***** TEXTE PROPOSÉ *****
Une fois encore se repose la question de comment écrire ce chemin. Pour la première fois depuis ces quatre années que je marche, je dispose d’un temps qui me semble presque infini, six semaines. De quoi parcourir la totalité du parcours d’une seule traite et même bénéficier de quelques jours supplémentaires pour un retour lent et progressif vers « l’autre vie ».

Je n’ai pas envie de me lancer dans une description linéaire étape par étape, trop ennuyeuse pour le lecteur et le rédacteur de ce texte. Pas moins de 33 étapes, de quoi prendre le risque de déserter le texte en chemin.

Écrire après chaque étape me semble toutefois nécessaire. Je cherche l’ Idée sans rien trouver et une fois passé Pampelune, je me rends compte que j’écris de moins en moins, que si je continue ainsi, je vais tout oublier, pire ne plus rien écrire du tout. Un soir l’idée vient : écrire à un être imaginaire qui lui serait statique, qui ignorerait tout de l’expérience de la marche, qui serait dans un pays lointain, l’Afrique et avec qui je communiquerais brièvement, chaque soir à travers de simples SMS.

L’idée étant trouvée, voici le texte.
*****
■ **CONSIGNE A**: Transcrivez à l'identique la portion des enregistrements qui s'étend de leur début jusqu'à la ligne contenant « also vibrate for », celle-ci comprise. Omettez les images dans votre réponse.
Les enregistrements qui suivent n'ont aucun rapport avec le texte.
***** DONNÉES FOURNIES *****
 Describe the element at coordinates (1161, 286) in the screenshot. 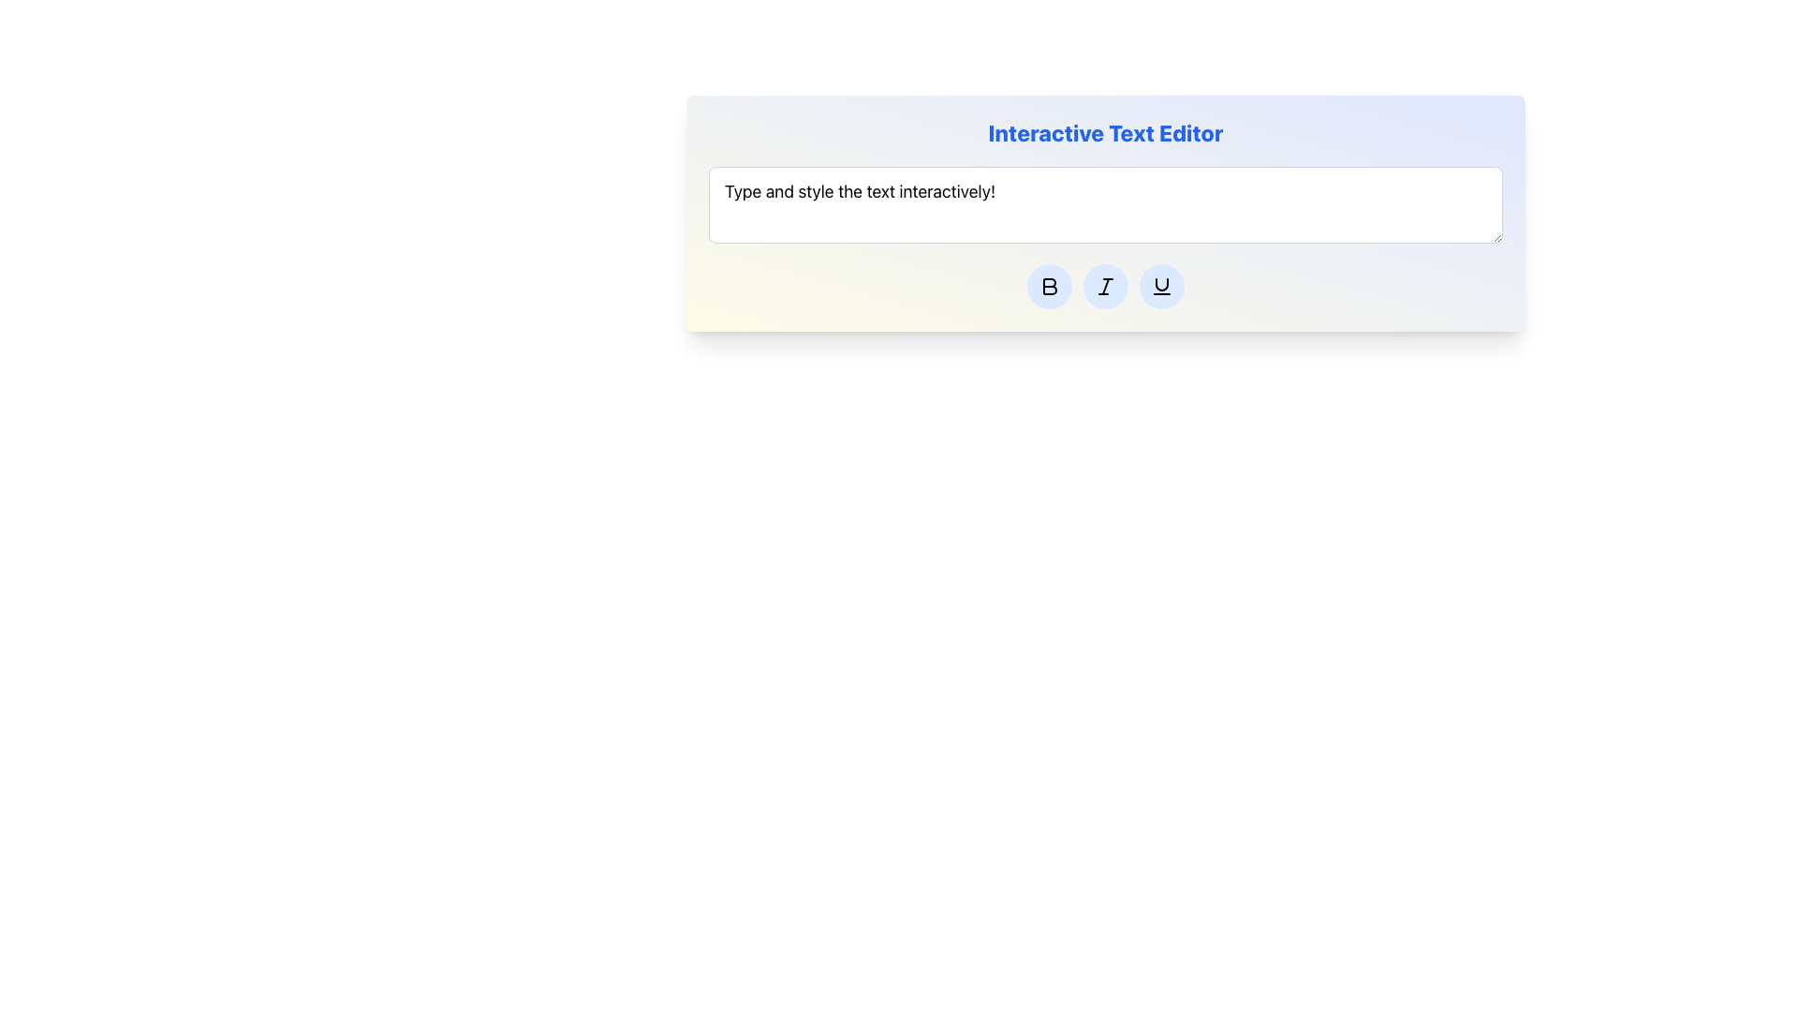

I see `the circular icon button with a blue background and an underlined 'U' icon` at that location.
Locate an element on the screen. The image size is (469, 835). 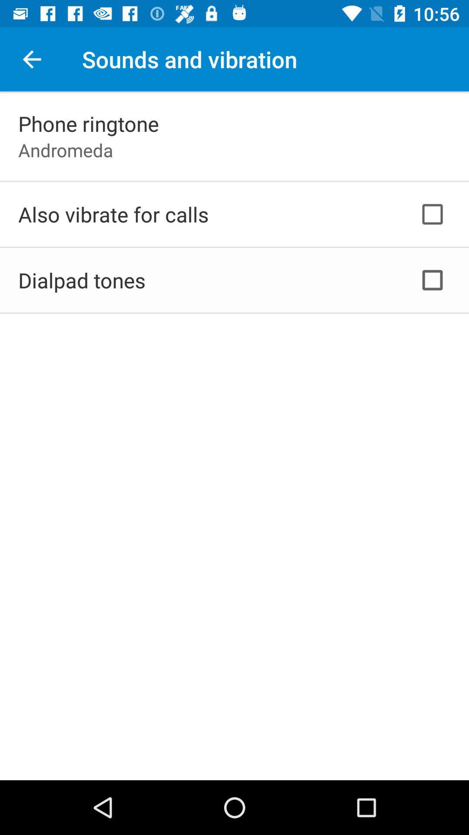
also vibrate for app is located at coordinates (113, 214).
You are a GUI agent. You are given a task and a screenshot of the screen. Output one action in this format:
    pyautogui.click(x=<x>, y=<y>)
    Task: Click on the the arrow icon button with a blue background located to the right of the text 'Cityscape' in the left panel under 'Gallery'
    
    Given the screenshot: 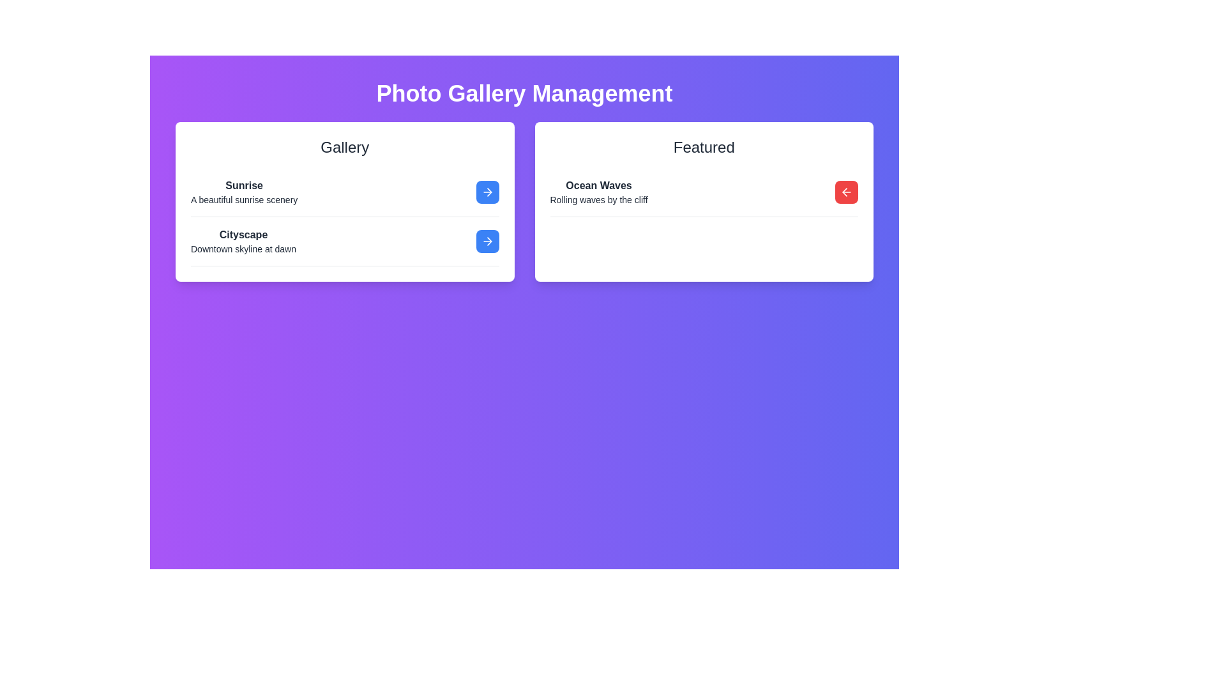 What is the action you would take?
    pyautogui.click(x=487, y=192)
*****
■ **CONSIGNE B**: Recopiez mot pour mot le passage du texte sur l'écriture du chemin qui commence par les mots « Je n’ai pas » et se termine par « de simples SMS. ».

■ **CORRIGÉ A**:
 Describe the element at coordinates (1161, 286) in the screenshot. 

I see `the circular icon button with a blue background and an underlined 'U' icon` at that location.
Locate an element on the screen. The image size is (469, 835). 
also vibrate for app is located at coordinates (113, 214).

■ **CORRIGÉ B**:
Je n’ai pas envie de me lancer dans une description linéaire étape par étape, trop ennuyeuse pour le lecteur et le rédacteur de ce texte. Pas moins de 33 étapes, de quoi prendre le risque de déserter le texte en chemin.

Écrire après chaque étape me semble toutefois nécessaire. Je cherche l’ Idée sans rien trouver et une fois passé Pampelune, je me rends compte que j’écris de moins en moins, que si je continue ainsi, je vais tout oublier, pire ne plus rien écrire du tout. Un soir l’idée vient : écrire à un être imaginaire qui lui serait statique, qui ignorerait tout de l’expérience de la marche, qui serait dans un pays lointain, l’Afrique et avec qui je communiquerais brièvement, chaque soir à travers de simples SMS.